> **What is expected**:
Records follow. Copy every line with "Given".

> **Record excerpts**:
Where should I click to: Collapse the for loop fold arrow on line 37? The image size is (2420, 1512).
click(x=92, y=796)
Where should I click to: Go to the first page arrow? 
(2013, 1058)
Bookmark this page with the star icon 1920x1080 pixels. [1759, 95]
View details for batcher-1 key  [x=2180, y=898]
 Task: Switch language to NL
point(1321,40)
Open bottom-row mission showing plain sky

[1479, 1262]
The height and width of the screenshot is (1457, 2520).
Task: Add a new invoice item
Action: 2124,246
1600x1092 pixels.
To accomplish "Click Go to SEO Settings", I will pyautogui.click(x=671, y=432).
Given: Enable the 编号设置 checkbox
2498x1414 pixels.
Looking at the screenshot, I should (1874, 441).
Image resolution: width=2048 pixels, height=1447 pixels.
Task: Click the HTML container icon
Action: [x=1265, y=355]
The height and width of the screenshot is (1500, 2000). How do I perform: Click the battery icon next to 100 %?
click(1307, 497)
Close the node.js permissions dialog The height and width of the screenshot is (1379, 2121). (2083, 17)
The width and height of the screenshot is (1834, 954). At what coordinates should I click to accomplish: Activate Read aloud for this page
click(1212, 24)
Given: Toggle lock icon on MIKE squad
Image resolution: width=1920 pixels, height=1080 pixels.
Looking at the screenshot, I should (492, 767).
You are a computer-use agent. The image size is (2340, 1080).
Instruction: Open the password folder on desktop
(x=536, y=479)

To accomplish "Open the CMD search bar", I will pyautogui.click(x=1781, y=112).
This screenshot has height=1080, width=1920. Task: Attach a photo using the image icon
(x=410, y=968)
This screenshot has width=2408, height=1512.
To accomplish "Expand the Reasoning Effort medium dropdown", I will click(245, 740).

> **Written reply**:
Given: Enable the 编号设置 checkbox
Given: Toggle lock icon on MIKE squad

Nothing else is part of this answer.